For Most of It I have no Words, 2020
Through her contemporary, poetic imagery, Sophie Utikal investigates trans-generational wounds as they write themselves into bodies. Here, these wounds might heal; under the skin, the scar tissue gathers and grows. Utikal tells of experiences that continue to live on in bodies over many generations. She questions the origins of modes of behaving and follows the flow of the internal world guiding the body. How do bodies and feelings interact? What actions arise as a result?
In an intensive preoccupation with various forms of corporeality, Utikal connects her protagonists with herself. A common thread can be traced through life; something will always be passed on. The ambivalence of Utikal‘s drawings opens, for the viewer, a process of projection. Utikal works with Gloria E. Anzaldúa‘s method of autohistoria, beginning her series with her mother, Inirida, named after the Rio Inírida. An emblem for the flow of life, the river reaches Utikal and draws her on, filling her with life and shaping her form. An inner embrace with water – a medium through which the self is expressed, into which the self might fall and be carried.

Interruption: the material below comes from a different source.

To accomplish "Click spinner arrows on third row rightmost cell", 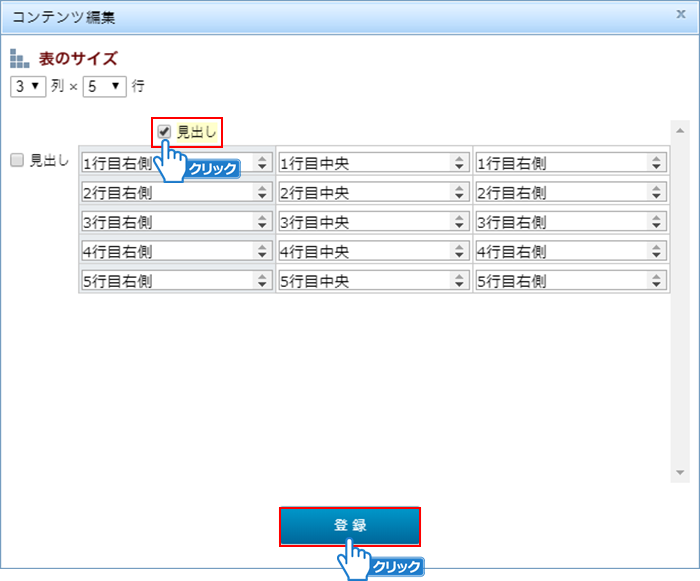I will 657,222.
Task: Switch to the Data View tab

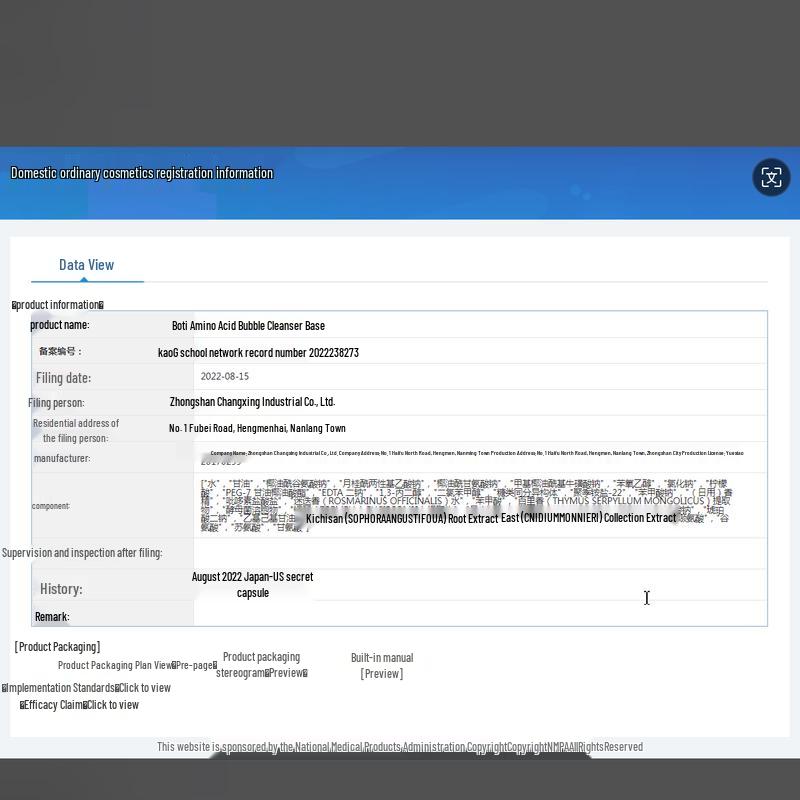Action: (x=87, y=265)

Tears complete this cycle. “How can I catch my own tears?” Utikal asks. How to deal with feelings that are unfamiliar, even to the self? Where does vulnerability flow? “We have crossed borders, continents and oceans but still our bodies are occupied” – here, she points towards migrant experiences and the challenges these bring, which are passed on to following generations. Utikal compares herself to water; she can adapt herself to the needs of others like cool fluid. Underlying her care is the wish to belong, but this wish has borders – it is delimited by her own capacity for resilience.
Sophie Utikal investigates alienation from her own body in relation to the normativity of white bodies. She looks toward non-rational forms of knowledge. Her decolonial gaze unfolds, for the viewers, a world full of pain and healing. Strong stitches in textile and tender colours open perspectives on bodies and identity.